WHAT IS ASKED:
Can you copy out the rows below exactly as they stand, everything from the line that contains "The width and height of the screenshot is (504, 309)." down to the line that contains "pos(797,382)", both included?

EXTRACTED INFORMATION:
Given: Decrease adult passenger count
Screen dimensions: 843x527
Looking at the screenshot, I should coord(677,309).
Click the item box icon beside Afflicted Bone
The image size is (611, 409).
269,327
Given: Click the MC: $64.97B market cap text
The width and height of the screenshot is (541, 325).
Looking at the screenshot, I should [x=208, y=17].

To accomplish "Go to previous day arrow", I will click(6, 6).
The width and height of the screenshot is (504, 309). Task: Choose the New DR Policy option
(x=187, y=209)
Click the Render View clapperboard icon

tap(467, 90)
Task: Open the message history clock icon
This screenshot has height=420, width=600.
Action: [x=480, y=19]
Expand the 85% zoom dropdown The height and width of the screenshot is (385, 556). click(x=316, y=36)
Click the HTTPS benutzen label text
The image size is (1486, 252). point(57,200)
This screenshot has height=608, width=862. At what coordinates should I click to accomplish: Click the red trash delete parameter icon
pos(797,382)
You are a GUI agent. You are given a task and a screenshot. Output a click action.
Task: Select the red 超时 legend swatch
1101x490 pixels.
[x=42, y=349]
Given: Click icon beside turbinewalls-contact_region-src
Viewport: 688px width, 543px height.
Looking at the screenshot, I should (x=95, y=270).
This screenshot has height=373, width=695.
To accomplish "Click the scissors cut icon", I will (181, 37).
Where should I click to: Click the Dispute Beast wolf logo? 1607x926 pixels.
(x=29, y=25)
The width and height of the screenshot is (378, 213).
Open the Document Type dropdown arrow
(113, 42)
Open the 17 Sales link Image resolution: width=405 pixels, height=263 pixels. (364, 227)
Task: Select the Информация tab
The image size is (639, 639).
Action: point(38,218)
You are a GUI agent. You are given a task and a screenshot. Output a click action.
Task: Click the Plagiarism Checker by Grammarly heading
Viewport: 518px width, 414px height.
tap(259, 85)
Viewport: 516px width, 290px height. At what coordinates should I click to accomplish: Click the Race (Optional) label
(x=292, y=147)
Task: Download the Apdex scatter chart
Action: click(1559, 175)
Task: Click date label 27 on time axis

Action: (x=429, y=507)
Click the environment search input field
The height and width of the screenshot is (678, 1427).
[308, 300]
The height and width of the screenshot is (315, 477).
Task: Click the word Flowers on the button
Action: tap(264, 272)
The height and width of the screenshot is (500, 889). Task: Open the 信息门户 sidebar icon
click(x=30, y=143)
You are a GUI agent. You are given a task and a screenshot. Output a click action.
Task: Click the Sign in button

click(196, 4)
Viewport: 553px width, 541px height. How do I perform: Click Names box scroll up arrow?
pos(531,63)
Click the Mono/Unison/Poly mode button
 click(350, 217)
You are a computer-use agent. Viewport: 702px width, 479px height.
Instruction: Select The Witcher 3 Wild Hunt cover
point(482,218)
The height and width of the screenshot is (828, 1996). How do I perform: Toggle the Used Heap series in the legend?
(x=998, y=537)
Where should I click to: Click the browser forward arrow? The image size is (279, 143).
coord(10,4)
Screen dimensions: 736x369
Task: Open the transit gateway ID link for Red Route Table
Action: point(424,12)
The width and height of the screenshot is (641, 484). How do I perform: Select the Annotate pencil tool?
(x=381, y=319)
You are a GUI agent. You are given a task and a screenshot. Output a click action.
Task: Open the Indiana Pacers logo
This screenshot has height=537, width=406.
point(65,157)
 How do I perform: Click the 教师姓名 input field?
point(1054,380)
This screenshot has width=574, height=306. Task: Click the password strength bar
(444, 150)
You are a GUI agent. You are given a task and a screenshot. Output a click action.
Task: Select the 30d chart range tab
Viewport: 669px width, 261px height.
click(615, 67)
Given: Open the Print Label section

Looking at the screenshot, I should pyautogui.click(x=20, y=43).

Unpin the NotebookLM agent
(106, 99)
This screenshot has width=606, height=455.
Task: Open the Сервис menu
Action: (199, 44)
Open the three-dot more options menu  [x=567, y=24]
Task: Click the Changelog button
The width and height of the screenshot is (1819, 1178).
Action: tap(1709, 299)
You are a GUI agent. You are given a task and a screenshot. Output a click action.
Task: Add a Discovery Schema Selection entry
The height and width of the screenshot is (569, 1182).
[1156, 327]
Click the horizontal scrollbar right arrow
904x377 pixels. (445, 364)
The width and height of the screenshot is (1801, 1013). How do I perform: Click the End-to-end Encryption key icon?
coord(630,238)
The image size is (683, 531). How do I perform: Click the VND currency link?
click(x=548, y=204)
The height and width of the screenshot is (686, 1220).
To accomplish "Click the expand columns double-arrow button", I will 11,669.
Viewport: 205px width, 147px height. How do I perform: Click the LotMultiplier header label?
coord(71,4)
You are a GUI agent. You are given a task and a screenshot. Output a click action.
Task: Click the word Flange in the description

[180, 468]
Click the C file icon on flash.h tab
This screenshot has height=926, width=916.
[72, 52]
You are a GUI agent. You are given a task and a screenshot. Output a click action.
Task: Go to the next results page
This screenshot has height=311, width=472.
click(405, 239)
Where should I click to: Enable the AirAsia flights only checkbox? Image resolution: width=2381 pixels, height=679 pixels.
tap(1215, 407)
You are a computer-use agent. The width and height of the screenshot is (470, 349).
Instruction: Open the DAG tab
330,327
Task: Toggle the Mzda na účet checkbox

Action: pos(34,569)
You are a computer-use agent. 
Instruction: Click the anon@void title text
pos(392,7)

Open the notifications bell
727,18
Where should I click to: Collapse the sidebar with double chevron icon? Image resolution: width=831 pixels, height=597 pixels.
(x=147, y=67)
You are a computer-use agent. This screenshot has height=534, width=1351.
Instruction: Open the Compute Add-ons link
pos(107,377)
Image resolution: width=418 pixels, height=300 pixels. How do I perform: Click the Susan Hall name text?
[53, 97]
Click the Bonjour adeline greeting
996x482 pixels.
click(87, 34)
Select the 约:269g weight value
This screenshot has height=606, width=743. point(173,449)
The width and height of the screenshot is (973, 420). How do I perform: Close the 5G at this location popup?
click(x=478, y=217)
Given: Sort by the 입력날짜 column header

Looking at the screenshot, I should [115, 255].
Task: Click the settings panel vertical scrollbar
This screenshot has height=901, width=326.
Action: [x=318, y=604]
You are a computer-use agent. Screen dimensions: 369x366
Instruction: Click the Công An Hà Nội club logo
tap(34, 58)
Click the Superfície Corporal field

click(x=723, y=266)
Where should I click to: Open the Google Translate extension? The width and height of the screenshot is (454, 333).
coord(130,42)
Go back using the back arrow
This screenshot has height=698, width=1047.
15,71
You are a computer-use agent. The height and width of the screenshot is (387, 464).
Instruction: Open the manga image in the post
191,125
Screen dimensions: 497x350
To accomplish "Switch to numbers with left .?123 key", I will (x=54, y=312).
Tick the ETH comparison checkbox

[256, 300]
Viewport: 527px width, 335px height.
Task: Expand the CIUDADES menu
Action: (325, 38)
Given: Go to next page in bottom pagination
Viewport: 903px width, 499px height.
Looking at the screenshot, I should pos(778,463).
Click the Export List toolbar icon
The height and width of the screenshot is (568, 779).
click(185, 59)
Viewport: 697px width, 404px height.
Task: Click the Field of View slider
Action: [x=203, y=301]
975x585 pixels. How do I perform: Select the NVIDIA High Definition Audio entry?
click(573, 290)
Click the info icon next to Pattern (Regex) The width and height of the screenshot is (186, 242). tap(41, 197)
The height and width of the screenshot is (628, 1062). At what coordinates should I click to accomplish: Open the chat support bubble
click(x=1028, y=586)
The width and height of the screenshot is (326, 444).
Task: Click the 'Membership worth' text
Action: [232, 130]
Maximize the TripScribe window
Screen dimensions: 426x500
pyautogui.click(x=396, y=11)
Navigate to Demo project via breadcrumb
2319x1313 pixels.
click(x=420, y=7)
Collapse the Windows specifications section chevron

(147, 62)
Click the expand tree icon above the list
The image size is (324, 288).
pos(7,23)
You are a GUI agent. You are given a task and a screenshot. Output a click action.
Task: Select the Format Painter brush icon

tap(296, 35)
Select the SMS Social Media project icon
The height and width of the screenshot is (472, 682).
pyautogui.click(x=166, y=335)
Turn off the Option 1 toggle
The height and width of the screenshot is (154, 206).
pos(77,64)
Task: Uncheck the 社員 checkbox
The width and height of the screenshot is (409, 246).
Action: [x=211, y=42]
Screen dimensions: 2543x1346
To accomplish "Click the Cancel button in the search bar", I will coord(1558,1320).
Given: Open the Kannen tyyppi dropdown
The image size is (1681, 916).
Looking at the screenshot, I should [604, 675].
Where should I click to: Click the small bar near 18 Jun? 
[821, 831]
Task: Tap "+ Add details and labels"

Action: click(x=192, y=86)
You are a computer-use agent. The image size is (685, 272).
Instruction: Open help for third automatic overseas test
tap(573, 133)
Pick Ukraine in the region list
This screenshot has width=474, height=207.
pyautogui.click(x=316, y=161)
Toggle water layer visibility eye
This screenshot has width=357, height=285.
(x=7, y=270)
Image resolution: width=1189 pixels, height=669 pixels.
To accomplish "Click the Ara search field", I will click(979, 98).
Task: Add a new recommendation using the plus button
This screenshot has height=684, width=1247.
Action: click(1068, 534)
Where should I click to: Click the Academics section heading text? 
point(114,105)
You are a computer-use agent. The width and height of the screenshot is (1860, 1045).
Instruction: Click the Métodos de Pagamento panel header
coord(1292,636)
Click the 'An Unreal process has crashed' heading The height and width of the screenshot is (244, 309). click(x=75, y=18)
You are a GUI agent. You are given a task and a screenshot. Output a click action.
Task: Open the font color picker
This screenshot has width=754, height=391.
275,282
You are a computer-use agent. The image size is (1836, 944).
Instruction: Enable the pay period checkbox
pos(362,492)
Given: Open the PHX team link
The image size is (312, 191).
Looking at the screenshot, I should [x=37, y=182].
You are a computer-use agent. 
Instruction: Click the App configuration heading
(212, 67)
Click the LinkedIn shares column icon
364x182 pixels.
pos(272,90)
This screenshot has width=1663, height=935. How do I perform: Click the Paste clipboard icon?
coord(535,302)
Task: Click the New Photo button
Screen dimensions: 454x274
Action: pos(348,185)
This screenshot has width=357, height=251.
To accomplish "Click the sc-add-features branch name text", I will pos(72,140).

RESULT:
The width and height of the screenshot is (504, 309). Task: Choose the New DR Policy option
(x=187, y=209)
Click the Render View clapperboard icon

tap(467, 90)
Task: Open the message history clock icon
This screenshot has height=420, width=600.
Action: [x=480, y=19]
Expand the 85% zoom dropdown The height and width of the screenshot is (385, 556). click(x=316, y=36)
Click the HTTPS benutzen label text
The image size is (1486, 252). point(57,200)
This screenshot has height=608, width=862. At what coordinates should I click to accomplish: Click the red trash delete parameter icon
pos(797,382)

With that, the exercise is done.